▸ Provided records:
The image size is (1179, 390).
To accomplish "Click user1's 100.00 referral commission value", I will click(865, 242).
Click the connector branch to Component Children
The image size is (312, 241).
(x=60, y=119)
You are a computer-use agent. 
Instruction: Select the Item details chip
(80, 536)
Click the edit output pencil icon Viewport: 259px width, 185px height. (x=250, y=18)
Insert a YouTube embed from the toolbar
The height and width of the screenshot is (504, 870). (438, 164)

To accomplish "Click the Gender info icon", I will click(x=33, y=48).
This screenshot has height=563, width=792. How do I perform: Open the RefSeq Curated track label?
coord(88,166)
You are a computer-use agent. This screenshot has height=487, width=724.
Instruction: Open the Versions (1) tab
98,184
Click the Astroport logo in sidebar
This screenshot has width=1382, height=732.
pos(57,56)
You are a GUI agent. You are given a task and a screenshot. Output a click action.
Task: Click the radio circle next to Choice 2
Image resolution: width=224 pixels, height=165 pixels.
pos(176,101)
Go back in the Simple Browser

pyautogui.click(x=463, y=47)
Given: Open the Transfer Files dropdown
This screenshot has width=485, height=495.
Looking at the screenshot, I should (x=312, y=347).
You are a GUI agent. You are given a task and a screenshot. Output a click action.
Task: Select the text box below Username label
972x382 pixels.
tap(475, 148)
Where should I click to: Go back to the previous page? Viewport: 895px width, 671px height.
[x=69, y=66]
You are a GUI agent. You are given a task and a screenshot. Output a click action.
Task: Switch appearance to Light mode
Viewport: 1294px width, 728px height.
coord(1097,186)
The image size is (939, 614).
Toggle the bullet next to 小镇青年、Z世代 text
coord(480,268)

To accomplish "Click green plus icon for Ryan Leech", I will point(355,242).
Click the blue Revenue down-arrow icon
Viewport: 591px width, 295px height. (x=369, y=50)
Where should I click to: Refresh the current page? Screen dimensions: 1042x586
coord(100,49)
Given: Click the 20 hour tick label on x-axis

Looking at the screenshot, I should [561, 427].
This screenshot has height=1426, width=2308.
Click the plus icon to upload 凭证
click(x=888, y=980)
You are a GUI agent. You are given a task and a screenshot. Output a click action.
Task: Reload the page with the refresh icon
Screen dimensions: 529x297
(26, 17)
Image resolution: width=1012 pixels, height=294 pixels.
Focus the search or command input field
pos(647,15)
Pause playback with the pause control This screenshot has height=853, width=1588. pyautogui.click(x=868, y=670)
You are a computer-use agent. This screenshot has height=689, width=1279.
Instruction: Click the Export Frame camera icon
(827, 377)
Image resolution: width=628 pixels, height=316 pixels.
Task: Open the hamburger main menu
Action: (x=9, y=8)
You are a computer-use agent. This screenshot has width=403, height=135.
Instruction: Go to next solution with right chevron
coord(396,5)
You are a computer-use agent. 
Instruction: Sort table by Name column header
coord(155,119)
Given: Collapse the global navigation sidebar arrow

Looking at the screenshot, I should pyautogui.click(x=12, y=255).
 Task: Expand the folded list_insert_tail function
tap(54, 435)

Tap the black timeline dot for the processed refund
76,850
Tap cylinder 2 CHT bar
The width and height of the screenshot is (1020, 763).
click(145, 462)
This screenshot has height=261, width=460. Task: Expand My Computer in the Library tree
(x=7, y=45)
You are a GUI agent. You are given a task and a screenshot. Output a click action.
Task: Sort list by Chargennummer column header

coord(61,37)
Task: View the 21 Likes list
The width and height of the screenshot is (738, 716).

▸ Directive: Count the lines in the records above that contain the string "label", and give only that number.

▸ Task solution: 3